To estimate a proportion i.e., the incidence of post-operative complications with a certain margin of error, we used the following formula
n = Z2 × p × (1 − p)/d2
where:
n = required sample size
Z-score for 95% confidence = 1.96
p = expected proportion (prevalence of complications)
d = desired precision (margin of error, e.g., 0.05)
Based on a literature review, the incidence of post-operative complications after mandibular third molar surgery ranges from 10% to 25%, and in some cases, up to 30.9%. For our calculation, we conservatively assumed a prevalence of 20% (p = 0.20)
In this case, the required sample size will be
n = (1.96)2 × 0.20 × (1 − 0.20 =0.80)/(0.05)2
n = 245.86 = 246
Thus, the required sample size is approximately 246 patients to estimate the incidence of post-operative complications with a ±5% margin of error at 95% confidence.
Our actual sample size of 253 patients meets this requirement and is therefore adequate for estimating the incidence.
In addition, we aimed to identify associated risk factors for post-operative complications using logistic regression analysis. We included the following 13 predictor variables: Age, gender, history of smoking, medical history, dental history such as position of extracted 3rd molar, type of impaction, depth of impaction, size of tooth, number of roots, relation to nerve, difficult to remove, surgical interval and length of operation.
According to the common rule of thumb for logistic regression, a minimum of 10 - 20 observations per predictor variable is recommended.
Using the upper bound: 13 predictors × 20 = 260 observations
Our sample size of 253 patients is slightly below this ideal threshold but remains close enough to support meaningful multivariate analysis, particularly if the number of events (i.e., patients with complications) is sufficient to meet the “events per variable” (EPV) requirement.
Appendix A2: Clinical and Radiographic Criteria Used to Diagnose
Post-Operative Complications
1) Pain
Clinical criteria: Reported moderate to severe pain persisting beyond 48 hours’ post-surgery, not relieved by standard analgesics.
Assessment: Visual Analog Scale (VAS) score > 4 on post-operative day 3 or later.
Note: Mild expected discomfort immediately after surgery was not classified as a complication.
2) Swelling
Clinical criteria: Observable facial swelling involving the cheek or submandibular region lasting beyond 3 days post-operatively.

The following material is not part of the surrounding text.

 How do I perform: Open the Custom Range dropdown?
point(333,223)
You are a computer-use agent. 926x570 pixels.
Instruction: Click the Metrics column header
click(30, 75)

Assessment: Measured subjectively through clinical observation and/or patient report of persistent facial fullness or asymmetry.

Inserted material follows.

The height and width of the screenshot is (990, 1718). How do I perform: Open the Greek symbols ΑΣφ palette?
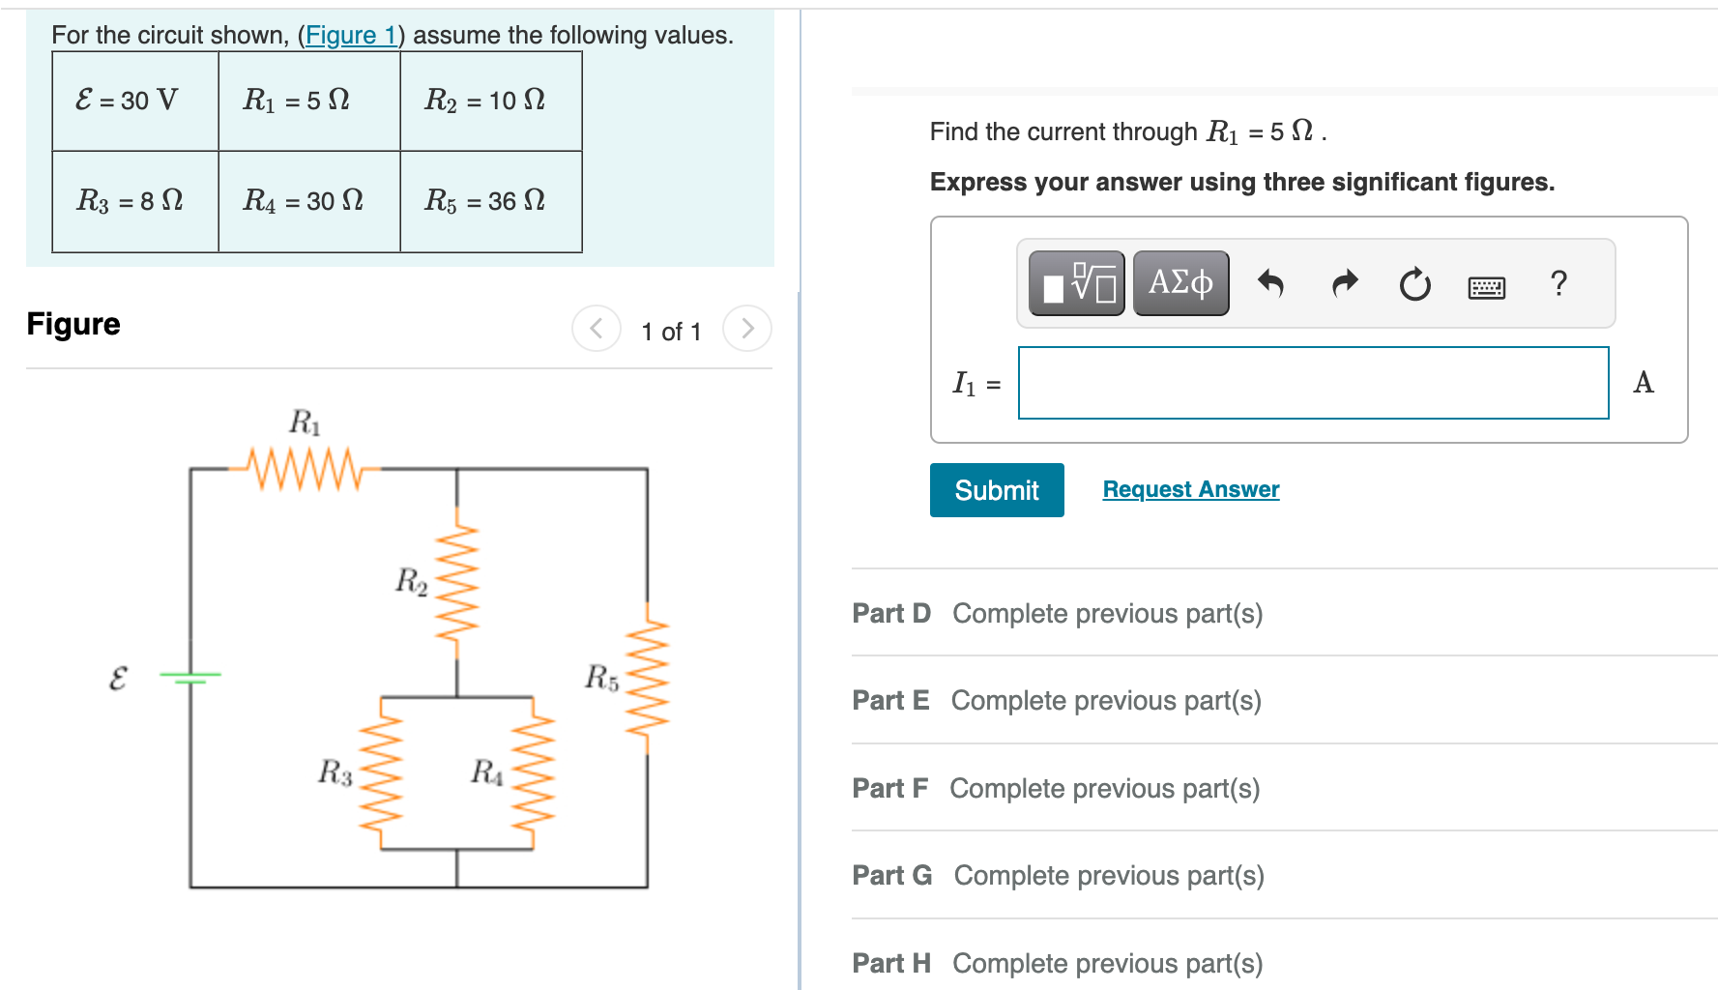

3) Alveolar Osteitis (Dry Socket)
Clinical criteria:
Severe, throbbing pain starting 2 - 4 days after surgery
Partial or complete loss of the blood clot in the socket
Exposure of bone on clinical examination
Halitosis and foul taste may also be present
Assessment: Diagnosed during clinical follow-up with visible socket inspection and reported symptoms.
4) Trismus
Clinical criteria: Limited mouth opening (interincisal distance ≤ 25 mm) post-operatively, with or without associated pain.
Assessment: Measured with a caliper or ruler during follow-up visits.
5) Infection
Clinical criteria:
Presence of purulent discharge from the surgical site
Local erythema, warmth, and swelling
Fever > 38˚C
Radiographic support: Not routinely used unless deep infection or osteomyelitis was suspected.
6) Paresthesia
Clinical criteria: Numbness, tingling, or altered sensation in the distribution of the inferior alveolar or lingual nerve lasting beyond 7 days.

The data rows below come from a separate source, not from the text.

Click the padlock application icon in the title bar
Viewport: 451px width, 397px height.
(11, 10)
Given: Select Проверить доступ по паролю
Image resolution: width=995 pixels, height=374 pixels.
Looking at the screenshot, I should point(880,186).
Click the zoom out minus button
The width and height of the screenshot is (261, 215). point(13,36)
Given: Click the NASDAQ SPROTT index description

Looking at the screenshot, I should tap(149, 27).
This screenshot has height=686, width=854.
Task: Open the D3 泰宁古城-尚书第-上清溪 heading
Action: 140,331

Assessment: Based on patient self-report and clinical sensory testing (light touch, pinprick).
Radiographic support: Pre-operative and post-operative imaging (e.g., panoramic radiograph or CBCT) were reviewed to assess proximity to the inferior alveolar canal.
7) Bleeding
Clinical criteria: Bleeding that persisted beyond 12 hours post-operatively or required intervention (e.g., additional suturing or hemostatic agents).
Assessment: Reported by the patient or observed during review.